• [Excerpted passage]

-- -- --

Re: How to handle a RAID5 arrawy with a failing drive? -> raid5 mostly works, just no rebuilds

From: Marc MERLIN <marc@merlins.org>
To: Duncan <1i5t5.duncan@cox.net>
Cc: linux-btrfs@vger.kernel.org
Subject: Re: How to handle a RAID5 arrawy with a failing drive? -> raid5 mostly works, just no rebuilds
Date: Tue, 18 Mar 2014 23:09:02 -0700	[thread overview]
Message-ID: <20140319060902.GM6143@merlins.org> (raw)
In-Reply-To: <pan$2239d$446ec5c7$d67506b7$f25a7c65@cox.net>

On Tue, Mar 18, 2014 at 09:02:07AM +0000, Duncan wrote:
> First just a note that you hijacked Mr Manana's patch thread.  Replying 
(...)
I did, I use mutt, I know about in Reply-To, I was tired, I screwed up,
sorry, and there was no undo :)

-- -- --

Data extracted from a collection
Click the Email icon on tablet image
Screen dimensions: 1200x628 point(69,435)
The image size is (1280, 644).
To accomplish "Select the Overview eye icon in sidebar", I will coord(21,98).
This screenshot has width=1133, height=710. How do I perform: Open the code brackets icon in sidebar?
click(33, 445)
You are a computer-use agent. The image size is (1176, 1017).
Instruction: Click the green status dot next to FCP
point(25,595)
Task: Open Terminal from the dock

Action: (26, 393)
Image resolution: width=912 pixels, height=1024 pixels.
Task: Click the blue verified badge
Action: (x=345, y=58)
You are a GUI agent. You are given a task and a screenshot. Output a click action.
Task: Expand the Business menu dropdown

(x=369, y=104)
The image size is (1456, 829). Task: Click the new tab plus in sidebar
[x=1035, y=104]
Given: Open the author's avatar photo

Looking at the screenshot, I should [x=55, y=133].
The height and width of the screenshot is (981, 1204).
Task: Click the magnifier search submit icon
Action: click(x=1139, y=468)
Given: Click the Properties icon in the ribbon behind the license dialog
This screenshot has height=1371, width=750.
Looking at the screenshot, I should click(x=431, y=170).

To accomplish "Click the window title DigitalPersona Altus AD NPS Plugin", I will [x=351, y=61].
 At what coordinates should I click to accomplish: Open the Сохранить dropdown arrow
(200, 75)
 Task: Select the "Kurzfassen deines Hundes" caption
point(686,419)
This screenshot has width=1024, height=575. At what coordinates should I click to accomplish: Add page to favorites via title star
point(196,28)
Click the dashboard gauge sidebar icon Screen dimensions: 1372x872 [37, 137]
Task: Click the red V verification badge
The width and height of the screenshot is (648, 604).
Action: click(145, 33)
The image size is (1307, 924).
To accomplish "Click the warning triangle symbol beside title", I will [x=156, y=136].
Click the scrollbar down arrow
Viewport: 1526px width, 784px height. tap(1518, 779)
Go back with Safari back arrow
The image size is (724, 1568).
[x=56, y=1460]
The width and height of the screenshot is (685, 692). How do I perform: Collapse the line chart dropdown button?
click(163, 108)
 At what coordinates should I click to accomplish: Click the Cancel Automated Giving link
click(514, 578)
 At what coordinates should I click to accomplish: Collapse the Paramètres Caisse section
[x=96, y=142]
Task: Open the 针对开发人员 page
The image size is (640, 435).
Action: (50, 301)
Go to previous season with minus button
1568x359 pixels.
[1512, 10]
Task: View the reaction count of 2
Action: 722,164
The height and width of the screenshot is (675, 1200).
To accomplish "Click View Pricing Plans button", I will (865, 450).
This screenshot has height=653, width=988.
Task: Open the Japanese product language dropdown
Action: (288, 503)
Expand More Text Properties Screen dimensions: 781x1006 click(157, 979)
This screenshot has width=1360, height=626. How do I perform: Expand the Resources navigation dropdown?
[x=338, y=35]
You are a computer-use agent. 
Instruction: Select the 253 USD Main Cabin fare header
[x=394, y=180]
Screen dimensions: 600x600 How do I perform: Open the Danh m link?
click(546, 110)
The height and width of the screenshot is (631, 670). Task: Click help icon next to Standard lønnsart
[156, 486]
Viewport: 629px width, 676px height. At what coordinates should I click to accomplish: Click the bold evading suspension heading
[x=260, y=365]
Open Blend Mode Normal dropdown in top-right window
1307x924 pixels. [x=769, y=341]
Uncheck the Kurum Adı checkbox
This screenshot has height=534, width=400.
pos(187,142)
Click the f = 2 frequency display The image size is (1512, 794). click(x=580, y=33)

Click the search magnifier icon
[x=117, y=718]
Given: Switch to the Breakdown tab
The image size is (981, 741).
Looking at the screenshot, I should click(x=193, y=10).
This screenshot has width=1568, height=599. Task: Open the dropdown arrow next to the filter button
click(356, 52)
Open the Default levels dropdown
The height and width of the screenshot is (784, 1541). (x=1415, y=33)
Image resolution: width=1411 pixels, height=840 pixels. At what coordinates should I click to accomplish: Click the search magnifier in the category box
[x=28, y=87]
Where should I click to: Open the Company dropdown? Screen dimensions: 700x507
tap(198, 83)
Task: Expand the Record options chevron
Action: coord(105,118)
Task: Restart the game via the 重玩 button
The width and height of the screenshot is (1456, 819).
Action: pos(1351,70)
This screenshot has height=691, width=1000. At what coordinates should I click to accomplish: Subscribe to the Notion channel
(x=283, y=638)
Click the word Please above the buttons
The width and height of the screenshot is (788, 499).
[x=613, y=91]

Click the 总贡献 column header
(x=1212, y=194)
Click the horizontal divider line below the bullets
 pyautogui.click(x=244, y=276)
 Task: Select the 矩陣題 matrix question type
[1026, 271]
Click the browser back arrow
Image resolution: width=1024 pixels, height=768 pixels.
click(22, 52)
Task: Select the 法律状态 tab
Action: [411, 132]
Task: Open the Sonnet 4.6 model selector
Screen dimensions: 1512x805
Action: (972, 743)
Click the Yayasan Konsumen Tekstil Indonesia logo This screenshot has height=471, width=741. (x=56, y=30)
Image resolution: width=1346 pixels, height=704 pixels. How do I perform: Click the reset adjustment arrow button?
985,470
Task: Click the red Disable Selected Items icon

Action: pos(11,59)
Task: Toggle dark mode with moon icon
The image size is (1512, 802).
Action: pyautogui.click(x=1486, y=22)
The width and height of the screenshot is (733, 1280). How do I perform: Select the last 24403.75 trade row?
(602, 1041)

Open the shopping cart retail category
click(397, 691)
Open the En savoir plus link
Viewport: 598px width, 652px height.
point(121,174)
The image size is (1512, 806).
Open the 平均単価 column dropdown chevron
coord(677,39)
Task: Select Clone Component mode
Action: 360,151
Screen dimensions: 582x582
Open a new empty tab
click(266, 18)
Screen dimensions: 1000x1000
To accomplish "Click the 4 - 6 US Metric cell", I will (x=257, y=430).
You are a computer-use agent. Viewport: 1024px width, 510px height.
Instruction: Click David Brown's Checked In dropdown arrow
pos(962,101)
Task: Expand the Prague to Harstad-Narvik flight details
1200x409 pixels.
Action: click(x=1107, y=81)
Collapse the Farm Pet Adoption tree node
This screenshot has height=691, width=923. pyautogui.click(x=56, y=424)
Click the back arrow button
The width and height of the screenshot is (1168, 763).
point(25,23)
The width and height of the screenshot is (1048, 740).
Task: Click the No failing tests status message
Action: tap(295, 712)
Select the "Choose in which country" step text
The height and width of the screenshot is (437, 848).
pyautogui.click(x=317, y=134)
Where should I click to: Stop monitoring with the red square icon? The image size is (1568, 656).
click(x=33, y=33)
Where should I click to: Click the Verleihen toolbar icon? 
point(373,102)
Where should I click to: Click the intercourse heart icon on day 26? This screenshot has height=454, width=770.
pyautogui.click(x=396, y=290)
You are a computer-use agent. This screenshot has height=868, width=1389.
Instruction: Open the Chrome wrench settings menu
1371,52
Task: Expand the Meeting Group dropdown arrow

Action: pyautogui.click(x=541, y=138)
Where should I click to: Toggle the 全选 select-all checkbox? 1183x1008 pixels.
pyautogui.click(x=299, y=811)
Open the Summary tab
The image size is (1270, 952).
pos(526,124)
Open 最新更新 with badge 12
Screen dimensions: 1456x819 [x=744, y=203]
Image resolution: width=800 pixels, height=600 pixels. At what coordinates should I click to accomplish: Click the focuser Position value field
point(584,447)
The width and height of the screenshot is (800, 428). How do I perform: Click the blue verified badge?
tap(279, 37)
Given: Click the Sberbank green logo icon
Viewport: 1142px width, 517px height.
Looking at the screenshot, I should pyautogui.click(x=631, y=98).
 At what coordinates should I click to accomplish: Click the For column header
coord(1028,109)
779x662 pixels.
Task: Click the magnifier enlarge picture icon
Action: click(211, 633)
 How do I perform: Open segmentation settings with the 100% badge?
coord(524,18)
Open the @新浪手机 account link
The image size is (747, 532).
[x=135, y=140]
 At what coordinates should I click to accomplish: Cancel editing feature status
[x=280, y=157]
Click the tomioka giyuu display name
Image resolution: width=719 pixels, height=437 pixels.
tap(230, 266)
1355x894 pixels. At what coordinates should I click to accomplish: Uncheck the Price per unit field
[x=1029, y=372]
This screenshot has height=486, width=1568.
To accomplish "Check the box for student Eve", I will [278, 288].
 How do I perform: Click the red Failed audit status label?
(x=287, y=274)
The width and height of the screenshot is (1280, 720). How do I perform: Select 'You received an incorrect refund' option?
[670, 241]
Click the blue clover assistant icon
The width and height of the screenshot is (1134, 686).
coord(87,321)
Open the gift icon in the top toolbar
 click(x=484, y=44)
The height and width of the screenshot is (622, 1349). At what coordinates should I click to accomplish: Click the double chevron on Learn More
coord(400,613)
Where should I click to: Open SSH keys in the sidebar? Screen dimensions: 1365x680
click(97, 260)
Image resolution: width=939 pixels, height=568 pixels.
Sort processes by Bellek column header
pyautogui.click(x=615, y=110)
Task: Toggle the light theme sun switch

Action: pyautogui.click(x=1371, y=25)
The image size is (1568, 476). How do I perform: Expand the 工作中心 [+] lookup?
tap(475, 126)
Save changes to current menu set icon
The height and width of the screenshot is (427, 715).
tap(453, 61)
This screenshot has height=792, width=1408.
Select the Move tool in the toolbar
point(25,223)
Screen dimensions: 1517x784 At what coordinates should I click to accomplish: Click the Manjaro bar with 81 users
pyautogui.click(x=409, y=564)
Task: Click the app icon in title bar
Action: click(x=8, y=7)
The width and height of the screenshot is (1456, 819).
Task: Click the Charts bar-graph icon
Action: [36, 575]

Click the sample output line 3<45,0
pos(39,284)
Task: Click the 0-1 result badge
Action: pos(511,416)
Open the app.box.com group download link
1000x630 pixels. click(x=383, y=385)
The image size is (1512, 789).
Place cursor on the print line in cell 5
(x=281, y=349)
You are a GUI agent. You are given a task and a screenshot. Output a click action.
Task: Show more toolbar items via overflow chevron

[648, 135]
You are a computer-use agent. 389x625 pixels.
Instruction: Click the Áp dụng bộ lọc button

-- -- --

• [What you will do] Go on with the RAID5 mailing list reply from the point where it stops.

• [Expected output]
> Since you don't have to worry about the data I'd suggest blowing it away 
> and starting over.  Btrfs raid5/6 code is known to be incomplete at this 
> point, to work in normal mode and write everything out, but with 
> incomplete recovery code.  So I'd treat it like the raid-0 mode it 
> effectively is, and consider it lost if a device drops.
>
> Which I haven't.  My use-case wouldn't be looking at raid5/6 (or raid0) 
> anyway, but even if it were, I'd not touch the current code unless it 
> /was/ just for something I'd consider risking on a raid0.  Other than 

Thank you for the warning, and yes I know the risk and the data I'm putting
on it is ok with that risk :)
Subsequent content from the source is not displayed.